### DATA SHOWN:
..........

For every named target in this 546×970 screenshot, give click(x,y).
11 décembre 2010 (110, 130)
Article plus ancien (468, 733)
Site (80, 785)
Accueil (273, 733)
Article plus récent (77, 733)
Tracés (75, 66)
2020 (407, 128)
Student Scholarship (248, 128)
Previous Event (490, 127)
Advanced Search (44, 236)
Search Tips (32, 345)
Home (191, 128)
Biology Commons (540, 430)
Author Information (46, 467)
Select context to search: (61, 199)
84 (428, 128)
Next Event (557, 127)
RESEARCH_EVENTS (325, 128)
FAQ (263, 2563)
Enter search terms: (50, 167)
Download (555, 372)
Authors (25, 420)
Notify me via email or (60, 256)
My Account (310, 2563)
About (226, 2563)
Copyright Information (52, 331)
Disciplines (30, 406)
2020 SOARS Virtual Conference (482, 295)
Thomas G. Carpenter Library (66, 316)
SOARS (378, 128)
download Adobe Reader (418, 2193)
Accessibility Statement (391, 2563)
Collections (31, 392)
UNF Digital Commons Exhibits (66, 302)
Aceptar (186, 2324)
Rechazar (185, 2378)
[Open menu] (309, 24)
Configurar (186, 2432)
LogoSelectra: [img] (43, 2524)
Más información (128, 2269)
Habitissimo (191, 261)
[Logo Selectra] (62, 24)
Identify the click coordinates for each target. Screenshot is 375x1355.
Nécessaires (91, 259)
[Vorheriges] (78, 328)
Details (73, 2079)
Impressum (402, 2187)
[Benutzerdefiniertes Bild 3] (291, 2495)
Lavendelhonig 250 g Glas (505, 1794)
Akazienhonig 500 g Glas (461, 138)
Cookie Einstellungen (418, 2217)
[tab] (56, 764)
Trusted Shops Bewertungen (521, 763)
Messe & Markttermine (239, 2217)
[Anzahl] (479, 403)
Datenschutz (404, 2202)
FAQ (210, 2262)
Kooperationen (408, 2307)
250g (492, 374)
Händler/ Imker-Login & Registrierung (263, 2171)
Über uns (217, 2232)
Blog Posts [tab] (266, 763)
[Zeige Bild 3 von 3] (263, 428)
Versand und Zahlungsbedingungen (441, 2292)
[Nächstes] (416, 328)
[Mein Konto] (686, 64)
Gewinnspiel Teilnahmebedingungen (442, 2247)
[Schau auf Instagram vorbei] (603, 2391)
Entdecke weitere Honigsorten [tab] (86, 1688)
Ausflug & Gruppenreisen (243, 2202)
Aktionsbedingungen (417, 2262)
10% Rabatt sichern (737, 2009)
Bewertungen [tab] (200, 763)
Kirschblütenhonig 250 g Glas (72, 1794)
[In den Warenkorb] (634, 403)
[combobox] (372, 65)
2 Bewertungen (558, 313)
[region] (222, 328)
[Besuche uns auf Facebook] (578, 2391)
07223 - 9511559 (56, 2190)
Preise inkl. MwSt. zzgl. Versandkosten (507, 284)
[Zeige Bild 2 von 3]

..........

### WHAT THIS TASK INVOLVES:
Can you copy all of the entries above line for line, leaving every character unchanged?

### FULL SOLUTION:
For every named target in this 546×970 screenshot, give click(x,y).
11 décembre 2010 (110, 130)
Article plus ancien (468, 733)
Site (80, 785)
Accueil (273, 733)
Article plus récent (77, 733)
Tracés (75, 66)
2020 (407, 128)
Student Scholarship (248, 128)
Previous Event (490, 127)
Advanced Search (44, 236)
Search Tips (32, 345)
Home (191, 128)
Biology Commons (540, 430)
Author Information (46, 467)
Select context to search: (61, 199)
84 (428, 128)
Next Event (557, 127)
RESEARCH_EVENTS (325, 128)
FAQ (263, 2563)
Enter search terms: (50, 167)
Download (555, 372)
Authors (25, 420)
Notify me via email or (60, 256)
My Account (310, 2563)
About (226, 2563)
Copyright Information (52, 331)
Disciplines (30, 406)
2020 SOARS Virtual Conference (482, 295)
Thomas G. Carpenter Library (66, 316)
SOARS (378, 128)
download Adobe Reader (418, 2193)
Accessibility Statement (391, 2563)
Collections (31, 392)
UNF Digital Commons Exhibits (66, 302)
Aceptar (186, 2324)
Rechazar (185, 2378)
[Open menu] (309, 24)
Configurar (186, 2432)
LogoSelectra: [img] (43, 2524)
Más información (128, 2269)
Habitissimo (191, 261)
[Logo Selectra] (62, 24)
Identify the click coordinates for each target. Screenshot is 375x1355.
Nécessaires (91, 259)
[Vorheriges] (78, 328)
Details (73, 2079)
Impressum (402, 2187)
[Benutzerdefiniertes Bild 3] (291, 2495)
Lavendelhonig 250 g Glas (505, 1794)
Akazienhonig 500 g Glas (461, 138)
Cookie Einstellungen (418, 2217)
[tab] (56, 764)
Trusted Shops Bewertungen (521, 763)
Messe & Markttermine (239, 2217)
[Anzahl] (479, 403)
Datenschutz (404, 2202)
FAQ (210, 2262)
Kooperationen (408, 2307)
250g (492, 374)
Händler/ Imker-Login & Registrierung (263, 2171)
Über uns (217, 2232)
Blog Posts [tab] (266, 763)
[Zeige Bild 3 von 3] (263, 428)
Versand und Zahlungsbedingungen (441, 2292)
[Nächstes] (416, 328)
[Mein Konto] (686, 64)
Gewinnspiel Teilnahmebedingungen (442, 2247)
[Schau auf Instagram vorbei] (603, 2391)
Entdecke weitere Honigsorten [tab] (86, 1688)
Ausflug & Gruppenreisen (243, 2202)
Aktionsbedingungen (417, 2262)
10% Rabatt sichern (737, 2009)
Bewertungen [tab] (200, 763)
Kirschblütenhonig 250 g Glas (72, 1794)
[In den Warenkorb] (634, 403)
[combobox] (372, 65)
2 Bewertungen (558, 313)
[region] (222, 328)
[Besuche uns auf Facebook] (578, 2391)
07223 - 9511559 (56, 2190)
Preise inkl. MwSt. zzgl. Versandkosten (507, 284)
[Zeige Bild 2 von 3]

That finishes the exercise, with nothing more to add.